Reputation: 127
I am trying to suppress a warning from a third-party module (in this case, PyTables via Pandas) using an environment variable. The warning starts with a newline.
Example of warning:
python -c 'import pandas as pd; pd.DataFrame([None]).to_hdf("test.h5", "/data")'
/usr/lib/python3.9/site-packages/pandas/core/generic.py:2606: PerformanceWarning:
your performance may suffer as PyTables will pickle object types that it cannot
map directly to c-types [inferred_type->mixed,key->block0_values] [items->Int64Index([0], dtype='int64')]
pytables.to_hdf(
According to the Python documentation I can specify a warning to ignore by setting PYTHONWARNINGS
in the format action:message:category:module:line
category
I tried PYTHONWARNINGS=ignore::PerformanceWarning
, however this gives me the message Invalid -W option ignored: unknown warning category: 'PerformanceWarning'
.
PYTHONWARNINGS=ignore::pytables.PerformanceWarning
gives me Invalid -W option ignored: invalid module name: 'pytables'
.
message
I initially tried PYTHONWARNINGS=ignore:your performance may suffer
which does nothing, likely due to the warning message starting with a newline.
Further exploring the newline case, I tried to insert a newline, however it is either escaped or removed:
PYTHONWARNINGS="ignore:\nyour performance" python -c "import warnings as w; [print(f) for f in w.filters]"
('ignore', re.compile('\\\\nyour\\ performance', re.IGNORECASE), <class 'Warning'>, None, 0)
// ...
PYTHONWARNINGS="$(echo -n "ignore:\nyour performance")" python -c "import warnings as w; [print(f) for f in w.filters]"
('ignore', re.compile('your\\ performance', re.IGNORECASE), <class 'Warning'>, None, 0)
// ...
PYTHONWARNINGS="ignore:.your performance" python -c "import warnings as w; [print(f) for f in w.filters]"

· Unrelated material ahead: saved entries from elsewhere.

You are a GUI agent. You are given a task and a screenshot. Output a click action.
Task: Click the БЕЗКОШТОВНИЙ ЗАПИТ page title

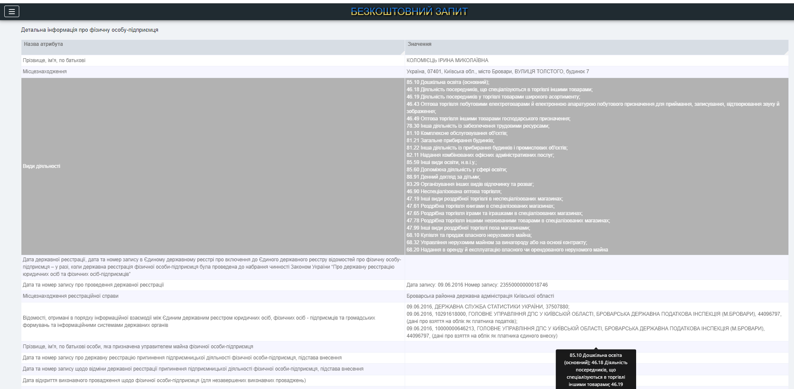tap(409, 12)
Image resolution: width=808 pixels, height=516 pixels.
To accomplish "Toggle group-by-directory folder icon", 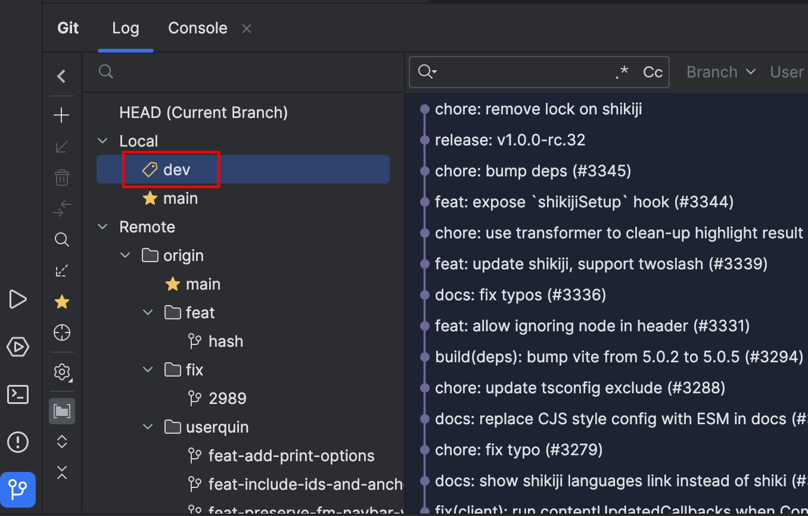I will (x=61, y=411).
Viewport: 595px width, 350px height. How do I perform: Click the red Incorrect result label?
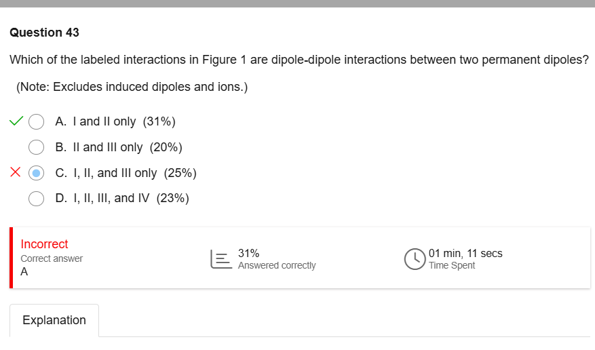44,244
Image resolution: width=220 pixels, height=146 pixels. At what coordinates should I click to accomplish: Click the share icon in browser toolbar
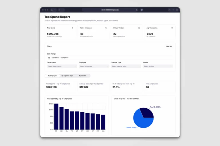point(169,10)
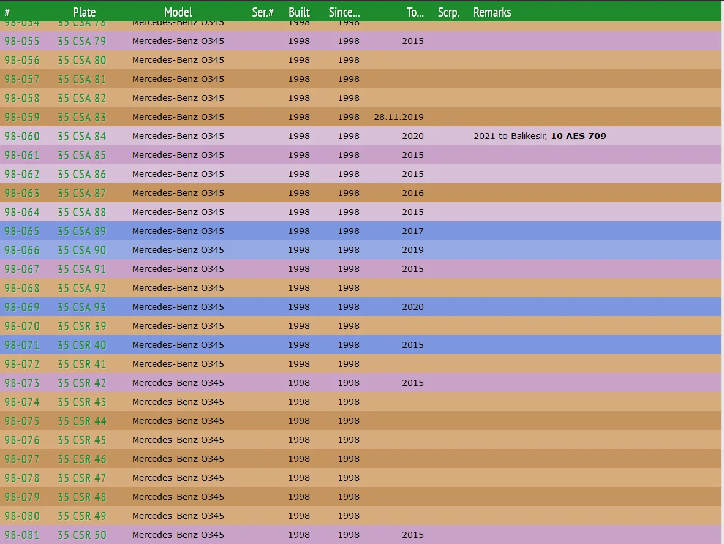Select fleet number 98-075 link
The height and width of the screenshot is (544, 724).
point(22,421)
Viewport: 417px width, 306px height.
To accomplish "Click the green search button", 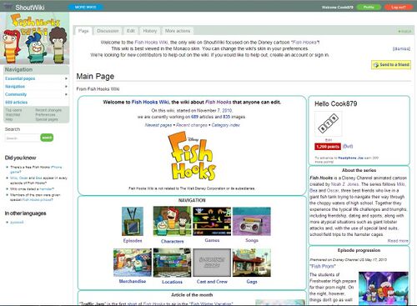I will (47, 138).
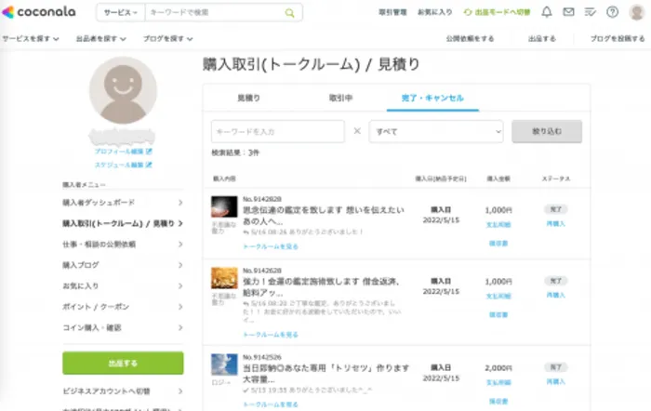
Task: Click the キーワードを入力 filter field
Action: pyautogui.click(x=278, y=131)
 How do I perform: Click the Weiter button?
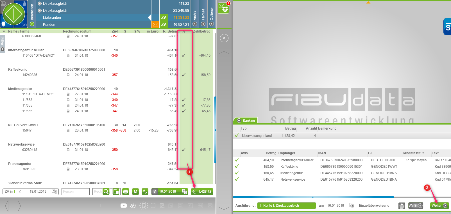click(439, 206)
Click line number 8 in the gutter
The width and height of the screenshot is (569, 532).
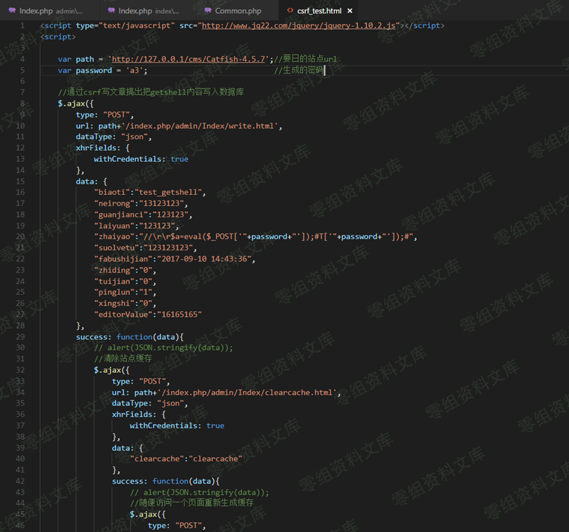pyautogui.click(x=22, y=103)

('ignore', re.compile('\\.your\\ performance', re.IGNORECASE), <class 'Warning'>, None, 0)
// ...
How can I disable this warning?
(I am aware that I can do it using something like python -c 'import pandas as pd; import warnings as w; w.filterwarnings("ignore", "\nyour performance"); pd.DataFrame([None]).to_hdf("test.h5", "/data")'
, however it is quite inconvenient for my use case. I could also solve the underlying issue, but that is not a small task)
Upvotes: 1
Views: 876
Reputation: 4546
Your problem occurs because PerformanceWarning
isn't a built-in warning category (list here).

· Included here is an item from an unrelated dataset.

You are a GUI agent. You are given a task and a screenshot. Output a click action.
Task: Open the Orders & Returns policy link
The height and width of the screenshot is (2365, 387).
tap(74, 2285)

Based on your use case you can use an approach below, but be careful as some heavy-handed approaches may also suppress useful warnings.

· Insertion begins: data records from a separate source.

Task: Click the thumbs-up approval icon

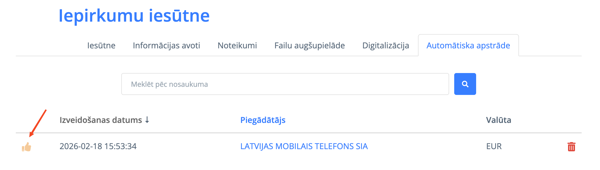Action: tap(27, 147)
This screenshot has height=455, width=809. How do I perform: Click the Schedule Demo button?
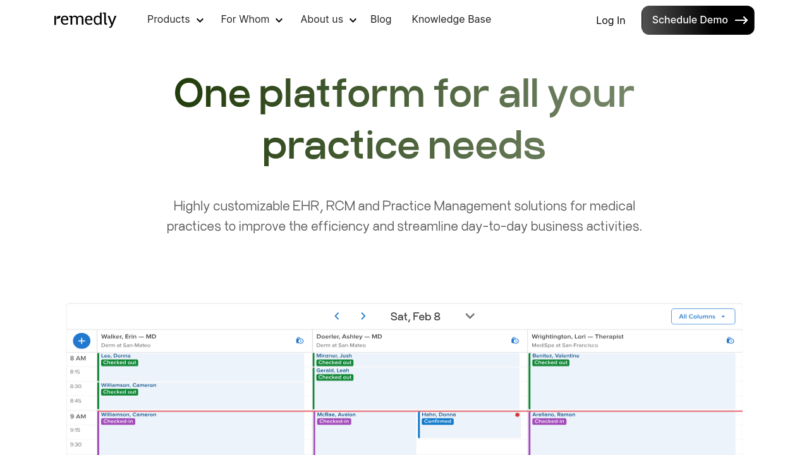click(x=698, y=20)
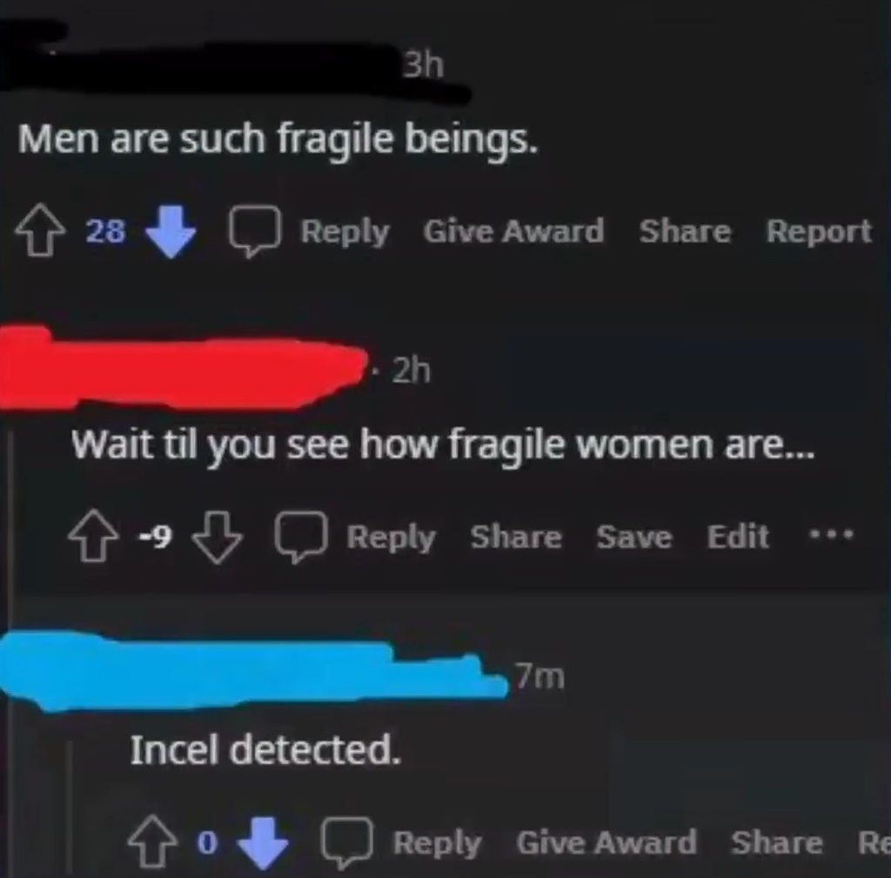Open the three-dot menu on -9 comment
891x878 pixels.
point(831,534)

If you want to ignore all warnings when running a script from the command line you can use:
python -W ignore myscript.py
Your example:
python -W ignore -c 'import pandas as pd; pd.DataFrame([None]).to_hdf("test.h5", "/data")'
Inside of a script you can use:
import pandas as pd
import warnings
# Create your own warning filter
warnings.simplefilter(action='ignore', category=pd.errors.PerformanceWarning)
Your example:
python -c 'import warnings; import pandas as pd; warnings.simplefilter(action='ignore', category=pd.errors.PerformanceWarning); pd.DataFrame([None]).to_hdf("test.h5", "/data")'
I would recommend using some variation of the second approach where you explicitly ignore the specific warning(s) you don't want to see.